Enfin, même si les États semblent s’entendre sur l’applicabilité du droit international dans le cyberespace, un problème persiste. Les principes élaborés par la Charte des Nations Unies, tout comme ceux émanant du droit international coutumier, sont fortement teintés de l’environnement dans lesquels ils ont évolué. Conséquemment, ces principes ont été réfléchis dans une logique où les États pouvaient modifier la stabilité internationale par la coercition ou la force brute; logique qui se révèle plus nuancée au sein du cyberespace. En amont de la création de règles contraignantes, il est utile de comparer la position des États vis-à-vis du maintien du statu quo. Pour le PCC, le cyberespace est l’intersection de trois préoccupations majeures : le maintien de la légitimité du régime, la sécurité nationale et la dépendance technologique-économique. Pour eux, les normes existantes n’ont pas pour vocation de réguler les activités dans le cyberespace et c’est pour cette raison que la Chine tente de jouer un rôle dans la prolifération normative. En ce sens, bien qu’elle ait participé aux discussions sur le sujet, la Chine peut espérer poursuivre ses activités cyber, dites offensives, celles-ci s’orchestrant sous le seuil des critères qualitatifs d’un « conflit armé ».

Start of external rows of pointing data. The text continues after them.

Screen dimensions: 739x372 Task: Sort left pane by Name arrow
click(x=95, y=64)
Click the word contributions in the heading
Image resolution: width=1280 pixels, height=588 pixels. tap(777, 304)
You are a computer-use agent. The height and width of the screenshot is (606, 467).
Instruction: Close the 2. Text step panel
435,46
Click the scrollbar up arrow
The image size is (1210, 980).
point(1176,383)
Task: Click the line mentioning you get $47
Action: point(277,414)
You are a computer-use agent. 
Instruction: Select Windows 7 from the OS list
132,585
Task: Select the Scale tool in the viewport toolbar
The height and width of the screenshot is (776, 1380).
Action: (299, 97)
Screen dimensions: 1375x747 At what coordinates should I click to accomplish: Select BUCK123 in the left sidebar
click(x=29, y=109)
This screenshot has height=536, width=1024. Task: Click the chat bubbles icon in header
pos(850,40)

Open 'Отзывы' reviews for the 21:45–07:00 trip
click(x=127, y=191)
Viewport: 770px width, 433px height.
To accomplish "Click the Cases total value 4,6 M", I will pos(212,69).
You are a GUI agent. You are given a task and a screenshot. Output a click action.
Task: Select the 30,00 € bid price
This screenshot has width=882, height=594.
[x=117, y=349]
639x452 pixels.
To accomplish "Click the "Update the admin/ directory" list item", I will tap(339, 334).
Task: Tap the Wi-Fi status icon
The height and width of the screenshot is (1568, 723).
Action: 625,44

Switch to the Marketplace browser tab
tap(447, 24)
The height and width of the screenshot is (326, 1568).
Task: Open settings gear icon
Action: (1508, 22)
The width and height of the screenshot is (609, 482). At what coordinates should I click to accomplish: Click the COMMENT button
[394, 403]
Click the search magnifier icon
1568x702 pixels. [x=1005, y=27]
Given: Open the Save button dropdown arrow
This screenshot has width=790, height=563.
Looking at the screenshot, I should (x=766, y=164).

Quant à Washington, le maintien de sa position passive lui octroie un désavantage devant un statu quo, conséquence de l’inadéquation de sa stratégie de dissuasion. Bien que les États-Unis aient récemment appuyé la récente démarche française encourageant le dialogue sur les normes dans le cyberespace, ils s’abstiennent de mener l’effort pour aller au-delà de principes déclaratoires. Paradoxalement, l’histoire a démontré que la création d’instruments internationaux contraignants régulant les activités au sein d’un domaine enclin à une course aux armements est l’une des meilleures manières de retrouver le dialogue et diminuer les tensions. Bien que le président Biden ait rappelé l’importance des normes et des institutions au sein de sa stratégie sur le cyber, beaucoup reste à faire.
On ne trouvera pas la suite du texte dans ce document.